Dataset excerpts
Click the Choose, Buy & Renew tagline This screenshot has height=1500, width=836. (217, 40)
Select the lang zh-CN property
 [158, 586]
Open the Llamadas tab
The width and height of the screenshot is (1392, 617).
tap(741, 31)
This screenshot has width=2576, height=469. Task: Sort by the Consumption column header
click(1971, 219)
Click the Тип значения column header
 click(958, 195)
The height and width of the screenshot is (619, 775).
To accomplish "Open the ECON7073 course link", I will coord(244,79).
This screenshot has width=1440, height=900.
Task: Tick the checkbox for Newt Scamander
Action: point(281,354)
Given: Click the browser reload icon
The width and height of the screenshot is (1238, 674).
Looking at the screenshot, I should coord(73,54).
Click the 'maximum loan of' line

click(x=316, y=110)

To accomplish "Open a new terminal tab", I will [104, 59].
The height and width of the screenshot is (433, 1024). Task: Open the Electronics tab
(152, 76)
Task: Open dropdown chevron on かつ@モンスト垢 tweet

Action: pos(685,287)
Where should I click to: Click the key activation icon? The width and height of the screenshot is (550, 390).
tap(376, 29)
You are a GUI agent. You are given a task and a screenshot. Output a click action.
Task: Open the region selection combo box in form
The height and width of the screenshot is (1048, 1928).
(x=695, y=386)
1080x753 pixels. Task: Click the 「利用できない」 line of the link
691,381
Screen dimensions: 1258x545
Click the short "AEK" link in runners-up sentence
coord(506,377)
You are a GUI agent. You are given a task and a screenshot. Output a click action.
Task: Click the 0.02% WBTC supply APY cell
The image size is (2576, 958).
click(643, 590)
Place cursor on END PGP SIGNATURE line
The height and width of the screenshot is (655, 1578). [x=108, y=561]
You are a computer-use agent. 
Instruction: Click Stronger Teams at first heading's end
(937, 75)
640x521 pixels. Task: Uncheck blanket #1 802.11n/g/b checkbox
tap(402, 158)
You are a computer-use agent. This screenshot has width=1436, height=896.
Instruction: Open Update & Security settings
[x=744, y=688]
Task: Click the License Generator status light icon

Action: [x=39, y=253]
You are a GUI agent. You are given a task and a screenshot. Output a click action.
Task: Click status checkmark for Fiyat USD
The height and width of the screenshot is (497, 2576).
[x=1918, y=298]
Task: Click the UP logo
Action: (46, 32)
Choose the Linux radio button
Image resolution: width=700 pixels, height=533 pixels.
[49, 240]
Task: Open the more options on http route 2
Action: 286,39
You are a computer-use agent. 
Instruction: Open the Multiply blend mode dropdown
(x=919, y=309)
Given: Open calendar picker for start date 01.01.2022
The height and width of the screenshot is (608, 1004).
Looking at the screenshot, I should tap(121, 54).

> _Your instructions_: The lines from the one containing "The height and width of the screenshot is (608, 1004)." through the last line of the records are the answer; set them down exactly and add nothing.

> _Solution to the exercise_:
The height and width of the screenshot is (608, 1004).
Looking at the screenshot, I should tap(121, 54).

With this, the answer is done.